Suppose in such a situation Israel’s leaders were to declare that the peace process was irreversibly over, we would now be commenting on their remarkable composure. We would marvel that they would bother making a political statement and not simply a blood-curdling cry of vengeance.

Hamas on the other hand, in spite of the devastation of Gaza, is still committed to politics.

The political imperative of the moment is one of clarification. Hamas sees that Palestinian unity and a Palestinian national movement cannot be built on an illusory foundation.

Meanwhile, Tzipi Livni claims that the carnage in Gaza has advanced the peace process. This is an Orwellian, obscene, and outrageous insult to common sense. It displays a sociopathic view of human suffering.

But it also serves as a reminder and confirmation that Osama Hamdan is right: the peace process is irreversibly over.

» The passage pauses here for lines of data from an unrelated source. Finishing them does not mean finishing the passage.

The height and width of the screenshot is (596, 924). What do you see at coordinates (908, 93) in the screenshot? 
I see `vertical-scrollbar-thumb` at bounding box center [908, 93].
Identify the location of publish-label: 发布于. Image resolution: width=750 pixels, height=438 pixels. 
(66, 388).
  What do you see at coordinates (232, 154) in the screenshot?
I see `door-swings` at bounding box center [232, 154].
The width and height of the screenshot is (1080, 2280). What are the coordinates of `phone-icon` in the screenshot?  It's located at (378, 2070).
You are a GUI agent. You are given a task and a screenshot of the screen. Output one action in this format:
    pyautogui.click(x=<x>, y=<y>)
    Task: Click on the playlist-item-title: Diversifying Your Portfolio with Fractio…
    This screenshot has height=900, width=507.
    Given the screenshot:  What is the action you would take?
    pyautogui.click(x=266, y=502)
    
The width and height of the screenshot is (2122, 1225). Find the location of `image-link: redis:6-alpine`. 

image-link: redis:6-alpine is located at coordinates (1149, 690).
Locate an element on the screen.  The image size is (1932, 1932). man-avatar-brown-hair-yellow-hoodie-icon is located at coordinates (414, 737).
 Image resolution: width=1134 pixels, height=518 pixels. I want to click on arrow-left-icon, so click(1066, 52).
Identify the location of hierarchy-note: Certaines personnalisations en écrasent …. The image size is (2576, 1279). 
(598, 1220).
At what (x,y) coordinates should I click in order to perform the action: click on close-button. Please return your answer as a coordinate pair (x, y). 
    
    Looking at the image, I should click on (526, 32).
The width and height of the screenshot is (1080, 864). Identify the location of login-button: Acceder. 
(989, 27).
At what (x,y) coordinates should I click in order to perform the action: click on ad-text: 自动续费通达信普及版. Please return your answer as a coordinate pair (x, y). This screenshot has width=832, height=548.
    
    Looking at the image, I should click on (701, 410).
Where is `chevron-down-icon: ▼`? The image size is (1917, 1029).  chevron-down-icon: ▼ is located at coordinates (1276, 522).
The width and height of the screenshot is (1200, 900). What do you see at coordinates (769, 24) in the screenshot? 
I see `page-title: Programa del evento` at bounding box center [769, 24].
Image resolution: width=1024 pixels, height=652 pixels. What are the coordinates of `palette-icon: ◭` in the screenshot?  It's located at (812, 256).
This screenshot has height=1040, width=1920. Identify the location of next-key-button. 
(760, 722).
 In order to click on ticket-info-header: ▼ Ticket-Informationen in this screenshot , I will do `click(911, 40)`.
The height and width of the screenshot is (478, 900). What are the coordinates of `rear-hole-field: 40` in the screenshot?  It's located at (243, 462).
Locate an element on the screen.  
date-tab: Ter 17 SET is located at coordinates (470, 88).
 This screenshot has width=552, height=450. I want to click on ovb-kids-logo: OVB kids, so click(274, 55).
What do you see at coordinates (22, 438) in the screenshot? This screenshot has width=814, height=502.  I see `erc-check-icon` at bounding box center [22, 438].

If this is a conclusion which can commonly be agreed upon, where do we go from here? Is this not a conclusion that will feed utter despair or a justification for endless conflict?

I believe not.

Political change can only gain traction when it is rooted in objective reality. We can only advance from the conditions we actually inhabit.

For several years now the peace process has floundered because of a glaring contradiction between Israel’s stated aim — a two-state solution — and its actions, which consistently advanced in the opposite direction.

By its own choice, Israel has abandoned the goal of a two-state solution. The so-called peace process has provided the water and the sustenance that has allowed the occupation to flourish.

America has been the enabler. It has provided a stage upon which a pantomime of peace could be performed. It has quite effectively silenced those who would disrupt the performance and insisted that we all silently enjoy a show whose tedious enactment perpetually held out the promise of a happy ending.

“When Israel supports a solution of two states for two people, the pressure won’t be on Israel,” Tzipi Livni correctly observed over the weekend.

George Mitchell’s duty, the duty of the international community and of all Palestinian leaders, is to say: the game is up, the show is over. The charade has gone on for long enough. Israel has stated its position on the ground. It’s words have proved to be of no consequence.

Given the realities and ignoring the empty declarations, where does Israel want to go from here?

  • Democracy: a one-state solution in which Jews and Palestinians have equal rights;
  • Ethnic cleansing: a state that solidifies its Jewish identity by purging itself of every non-Jewish element; or
  • Apartheid: the explicit formalization of what is already a practical reality.

These, as Bob Simons correctly observers, are Israel’s choices. America can no longer serve as Israel’s shield in its efforts to conceal a painful reality.

Paul Woodward is the Editor of War in Context and Managing Editor of Conflicts Forum.